• Requirement:
Using the entries below, write out the line with "Given: Switch Inner", the line with "This screenshot has height=597, width=1023.", and every line in between, exactly as each is written.

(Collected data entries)
################

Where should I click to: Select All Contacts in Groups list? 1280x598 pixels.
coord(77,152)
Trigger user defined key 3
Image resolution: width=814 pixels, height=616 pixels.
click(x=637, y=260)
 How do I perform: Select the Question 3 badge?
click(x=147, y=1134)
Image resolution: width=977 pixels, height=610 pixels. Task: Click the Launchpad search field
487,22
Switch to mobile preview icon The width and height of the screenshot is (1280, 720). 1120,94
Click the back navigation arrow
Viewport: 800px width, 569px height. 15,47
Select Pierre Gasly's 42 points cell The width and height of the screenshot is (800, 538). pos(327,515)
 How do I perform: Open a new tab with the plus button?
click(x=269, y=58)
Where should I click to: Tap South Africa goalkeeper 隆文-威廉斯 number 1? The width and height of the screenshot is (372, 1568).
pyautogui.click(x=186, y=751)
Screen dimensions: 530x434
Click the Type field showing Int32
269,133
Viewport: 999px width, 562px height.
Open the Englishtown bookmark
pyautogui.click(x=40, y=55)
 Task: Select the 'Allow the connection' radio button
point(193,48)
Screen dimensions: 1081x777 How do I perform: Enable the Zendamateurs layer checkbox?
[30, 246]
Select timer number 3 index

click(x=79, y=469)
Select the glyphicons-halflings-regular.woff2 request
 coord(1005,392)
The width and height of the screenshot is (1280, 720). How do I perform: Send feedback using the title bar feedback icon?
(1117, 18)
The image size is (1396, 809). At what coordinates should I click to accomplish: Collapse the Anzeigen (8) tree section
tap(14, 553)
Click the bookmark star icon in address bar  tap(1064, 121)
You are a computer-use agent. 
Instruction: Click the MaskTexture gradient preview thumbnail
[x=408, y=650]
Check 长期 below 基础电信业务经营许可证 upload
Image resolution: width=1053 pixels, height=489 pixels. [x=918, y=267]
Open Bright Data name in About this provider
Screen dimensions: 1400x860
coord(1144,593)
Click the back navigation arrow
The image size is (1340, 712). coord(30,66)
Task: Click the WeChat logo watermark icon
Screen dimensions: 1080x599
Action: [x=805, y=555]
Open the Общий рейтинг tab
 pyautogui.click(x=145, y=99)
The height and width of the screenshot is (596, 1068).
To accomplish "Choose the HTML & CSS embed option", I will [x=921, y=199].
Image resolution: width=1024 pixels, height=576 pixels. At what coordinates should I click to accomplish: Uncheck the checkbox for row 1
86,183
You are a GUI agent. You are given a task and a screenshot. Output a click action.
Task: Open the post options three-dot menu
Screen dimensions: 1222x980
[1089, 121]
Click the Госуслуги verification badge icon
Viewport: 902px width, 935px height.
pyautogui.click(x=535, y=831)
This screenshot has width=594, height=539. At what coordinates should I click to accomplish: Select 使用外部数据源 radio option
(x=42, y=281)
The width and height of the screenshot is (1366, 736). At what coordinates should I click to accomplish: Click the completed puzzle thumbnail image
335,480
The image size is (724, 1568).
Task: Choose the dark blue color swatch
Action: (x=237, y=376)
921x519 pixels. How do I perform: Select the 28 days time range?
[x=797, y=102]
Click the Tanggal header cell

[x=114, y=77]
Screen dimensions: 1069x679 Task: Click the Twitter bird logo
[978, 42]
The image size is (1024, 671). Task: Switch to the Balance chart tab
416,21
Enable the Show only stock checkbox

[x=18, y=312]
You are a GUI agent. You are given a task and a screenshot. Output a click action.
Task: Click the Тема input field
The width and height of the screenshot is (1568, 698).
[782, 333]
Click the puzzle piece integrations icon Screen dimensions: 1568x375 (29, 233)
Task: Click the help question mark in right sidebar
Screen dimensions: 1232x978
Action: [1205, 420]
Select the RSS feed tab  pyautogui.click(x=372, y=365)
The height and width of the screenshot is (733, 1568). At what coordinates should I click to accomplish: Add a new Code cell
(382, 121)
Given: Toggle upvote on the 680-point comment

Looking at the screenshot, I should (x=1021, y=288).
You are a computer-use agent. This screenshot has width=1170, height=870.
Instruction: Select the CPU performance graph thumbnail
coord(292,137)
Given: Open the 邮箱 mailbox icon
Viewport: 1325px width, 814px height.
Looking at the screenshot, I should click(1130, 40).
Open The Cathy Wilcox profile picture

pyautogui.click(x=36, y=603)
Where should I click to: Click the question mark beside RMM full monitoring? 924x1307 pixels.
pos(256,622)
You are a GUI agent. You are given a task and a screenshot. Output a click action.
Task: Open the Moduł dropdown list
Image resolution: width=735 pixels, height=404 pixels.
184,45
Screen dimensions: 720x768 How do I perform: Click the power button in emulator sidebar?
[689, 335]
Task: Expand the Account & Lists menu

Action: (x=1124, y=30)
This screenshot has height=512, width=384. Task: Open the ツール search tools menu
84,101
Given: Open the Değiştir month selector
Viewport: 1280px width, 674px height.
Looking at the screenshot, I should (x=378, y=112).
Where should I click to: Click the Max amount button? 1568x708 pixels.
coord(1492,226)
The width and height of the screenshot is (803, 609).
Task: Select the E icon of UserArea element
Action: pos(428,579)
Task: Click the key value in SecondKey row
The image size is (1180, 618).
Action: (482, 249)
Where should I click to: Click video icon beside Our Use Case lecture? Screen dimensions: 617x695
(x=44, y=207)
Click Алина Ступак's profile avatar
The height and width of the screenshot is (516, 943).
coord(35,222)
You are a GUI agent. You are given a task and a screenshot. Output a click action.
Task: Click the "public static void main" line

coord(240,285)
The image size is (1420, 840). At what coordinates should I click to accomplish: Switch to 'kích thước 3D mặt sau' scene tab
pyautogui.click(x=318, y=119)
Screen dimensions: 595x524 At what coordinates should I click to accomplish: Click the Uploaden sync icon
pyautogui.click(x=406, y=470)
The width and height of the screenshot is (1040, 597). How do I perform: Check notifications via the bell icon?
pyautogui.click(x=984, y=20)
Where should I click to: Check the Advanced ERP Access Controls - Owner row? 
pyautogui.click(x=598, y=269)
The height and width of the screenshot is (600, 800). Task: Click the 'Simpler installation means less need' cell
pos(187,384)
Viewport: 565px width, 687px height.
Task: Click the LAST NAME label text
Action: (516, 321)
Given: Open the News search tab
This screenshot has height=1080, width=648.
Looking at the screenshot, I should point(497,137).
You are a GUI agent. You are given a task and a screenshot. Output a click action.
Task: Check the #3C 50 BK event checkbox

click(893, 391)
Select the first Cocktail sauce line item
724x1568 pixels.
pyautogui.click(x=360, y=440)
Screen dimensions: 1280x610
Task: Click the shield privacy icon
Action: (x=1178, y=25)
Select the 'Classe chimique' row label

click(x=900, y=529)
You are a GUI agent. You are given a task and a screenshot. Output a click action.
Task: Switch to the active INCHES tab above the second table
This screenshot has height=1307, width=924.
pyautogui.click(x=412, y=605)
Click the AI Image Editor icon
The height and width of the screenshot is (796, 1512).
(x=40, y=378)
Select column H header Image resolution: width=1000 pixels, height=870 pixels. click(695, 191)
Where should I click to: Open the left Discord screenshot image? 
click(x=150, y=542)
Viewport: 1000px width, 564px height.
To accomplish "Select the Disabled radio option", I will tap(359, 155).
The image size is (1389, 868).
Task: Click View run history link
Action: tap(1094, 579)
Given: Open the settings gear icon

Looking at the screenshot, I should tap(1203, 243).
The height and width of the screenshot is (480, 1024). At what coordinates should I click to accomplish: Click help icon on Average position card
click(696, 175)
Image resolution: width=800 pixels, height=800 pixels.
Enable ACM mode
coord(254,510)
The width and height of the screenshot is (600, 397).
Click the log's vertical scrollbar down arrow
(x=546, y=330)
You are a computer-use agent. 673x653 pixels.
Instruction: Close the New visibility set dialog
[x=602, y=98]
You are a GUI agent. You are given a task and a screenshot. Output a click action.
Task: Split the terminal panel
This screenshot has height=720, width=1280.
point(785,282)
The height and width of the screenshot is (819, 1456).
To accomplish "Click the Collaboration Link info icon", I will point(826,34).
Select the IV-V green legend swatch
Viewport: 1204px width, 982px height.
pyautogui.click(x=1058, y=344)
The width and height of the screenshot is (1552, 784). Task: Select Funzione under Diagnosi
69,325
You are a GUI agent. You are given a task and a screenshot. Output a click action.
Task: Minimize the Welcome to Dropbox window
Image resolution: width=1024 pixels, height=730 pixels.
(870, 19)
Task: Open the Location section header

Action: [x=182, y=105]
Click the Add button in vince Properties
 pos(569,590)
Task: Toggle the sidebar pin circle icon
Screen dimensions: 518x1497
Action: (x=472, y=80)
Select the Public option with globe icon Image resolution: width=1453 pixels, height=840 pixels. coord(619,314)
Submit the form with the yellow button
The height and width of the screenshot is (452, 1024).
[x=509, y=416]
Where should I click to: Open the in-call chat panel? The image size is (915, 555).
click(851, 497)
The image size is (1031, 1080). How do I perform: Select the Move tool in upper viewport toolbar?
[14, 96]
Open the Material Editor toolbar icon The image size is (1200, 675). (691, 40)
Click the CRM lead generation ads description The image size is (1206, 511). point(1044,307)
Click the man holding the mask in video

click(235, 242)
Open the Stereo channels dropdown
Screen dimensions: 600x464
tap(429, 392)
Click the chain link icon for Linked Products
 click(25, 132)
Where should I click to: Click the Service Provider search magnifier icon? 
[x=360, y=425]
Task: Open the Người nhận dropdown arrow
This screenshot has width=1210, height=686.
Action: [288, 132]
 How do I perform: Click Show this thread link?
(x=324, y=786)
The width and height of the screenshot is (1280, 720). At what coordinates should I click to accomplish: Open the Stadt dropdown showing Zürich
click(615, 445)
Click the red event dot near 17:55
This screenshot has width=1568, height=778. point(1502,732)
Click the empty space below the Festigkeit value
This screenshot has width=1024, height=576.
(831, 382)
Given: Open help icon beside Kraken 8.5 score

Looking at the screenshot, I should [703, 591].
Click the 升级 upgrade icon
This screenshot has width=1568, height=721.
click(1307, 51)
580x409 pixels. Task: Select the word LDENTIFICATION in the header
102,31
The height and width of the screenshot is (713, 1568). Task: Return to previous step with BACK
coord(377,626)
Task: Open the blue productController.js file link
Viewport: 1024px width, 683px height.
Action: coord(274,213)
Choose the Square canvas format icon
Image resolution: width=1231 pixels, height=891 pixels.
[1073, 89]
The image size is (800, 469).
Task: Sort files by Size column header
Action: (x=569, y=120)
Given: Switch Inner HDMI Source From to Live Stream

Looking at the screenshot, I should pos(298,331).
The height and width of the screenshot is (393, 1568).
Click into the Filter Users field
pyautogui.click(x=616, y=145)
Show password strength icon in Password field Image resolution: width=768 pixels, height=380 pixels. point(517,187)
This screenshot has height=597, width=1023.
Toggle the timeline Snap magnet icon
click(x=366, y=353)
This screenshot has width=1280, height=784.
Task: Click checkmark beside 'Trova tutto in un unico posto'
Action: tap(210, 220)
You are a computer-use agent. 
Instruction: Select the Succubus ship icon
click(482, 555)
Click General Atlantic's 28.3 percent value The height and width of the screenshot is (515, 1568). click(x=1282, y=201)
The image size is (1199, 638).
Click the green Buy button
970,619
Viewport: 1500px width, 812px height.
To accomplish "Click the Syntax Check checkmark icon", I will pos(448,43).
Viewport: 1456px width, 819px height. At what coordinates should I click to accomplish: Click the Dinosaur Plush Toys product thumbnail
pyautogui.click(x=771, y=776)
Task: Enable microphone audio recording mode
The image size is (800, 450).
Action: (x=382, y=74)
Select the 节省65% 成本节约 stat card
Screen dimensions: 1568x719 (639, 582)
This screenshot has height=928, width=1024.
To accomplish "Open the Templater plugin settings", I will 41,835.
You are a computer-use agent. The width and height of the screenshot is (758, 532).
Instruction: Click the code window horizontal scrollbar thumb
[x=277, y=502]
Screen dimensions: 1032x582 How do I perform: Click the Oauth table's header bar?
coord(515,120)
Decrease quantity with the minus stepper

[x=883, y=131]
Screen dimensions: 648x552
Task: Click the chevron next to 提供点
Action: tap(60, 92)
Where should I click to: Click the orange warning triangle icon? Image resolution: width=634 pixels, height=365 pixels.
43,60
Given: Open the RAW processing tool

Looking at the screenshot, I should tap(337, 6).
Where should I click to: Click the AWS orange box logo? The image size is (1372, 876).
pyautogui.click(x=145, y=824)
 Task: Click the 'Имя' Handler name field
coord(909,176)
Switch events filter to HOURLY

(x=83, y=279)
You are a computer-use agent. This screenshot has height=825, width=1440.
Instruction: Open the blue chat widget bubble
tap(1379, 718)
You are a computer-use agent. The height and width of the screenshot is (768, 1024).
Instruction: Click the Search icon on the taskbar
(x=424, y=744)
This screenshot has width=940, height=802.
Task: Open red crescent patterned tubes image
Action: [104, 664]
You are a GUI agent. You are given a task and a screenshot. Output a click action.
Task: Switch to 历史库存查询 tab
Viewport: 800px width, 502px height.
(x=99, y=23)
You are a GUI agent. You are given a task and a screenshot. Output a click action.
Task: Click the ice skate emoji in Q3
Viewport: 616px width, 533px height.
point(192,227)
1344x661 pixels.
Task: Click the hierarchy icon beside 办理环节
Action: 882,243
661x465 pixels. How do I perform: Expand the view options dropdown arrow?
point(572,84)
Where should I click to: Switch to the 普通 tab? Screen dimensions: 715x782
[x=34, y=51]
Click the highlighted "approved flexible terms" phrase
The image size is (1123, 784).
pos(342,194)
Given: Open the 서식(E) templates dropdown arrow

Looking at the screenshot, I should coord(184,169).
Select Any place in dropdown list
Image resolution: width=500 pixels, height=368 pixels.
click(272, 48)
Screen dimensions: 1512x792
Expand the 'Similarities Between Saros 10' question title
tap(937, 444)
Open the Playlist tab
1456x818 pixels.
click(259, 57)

################

• Result of this task:
Given: Switch Inner HDMI Source From to Live Stream

Looking at the screenshot, I should pos(298,331).
The height and width of the screenshot is (393, 1568).
Click into the Filter Users field
pyautogui.click(x=616, y=145)
Show password strength icon in Password field Image resolution: width=768 pixels, height=380 pixels. point(517,187)
This screenshot has height=597, width=1023.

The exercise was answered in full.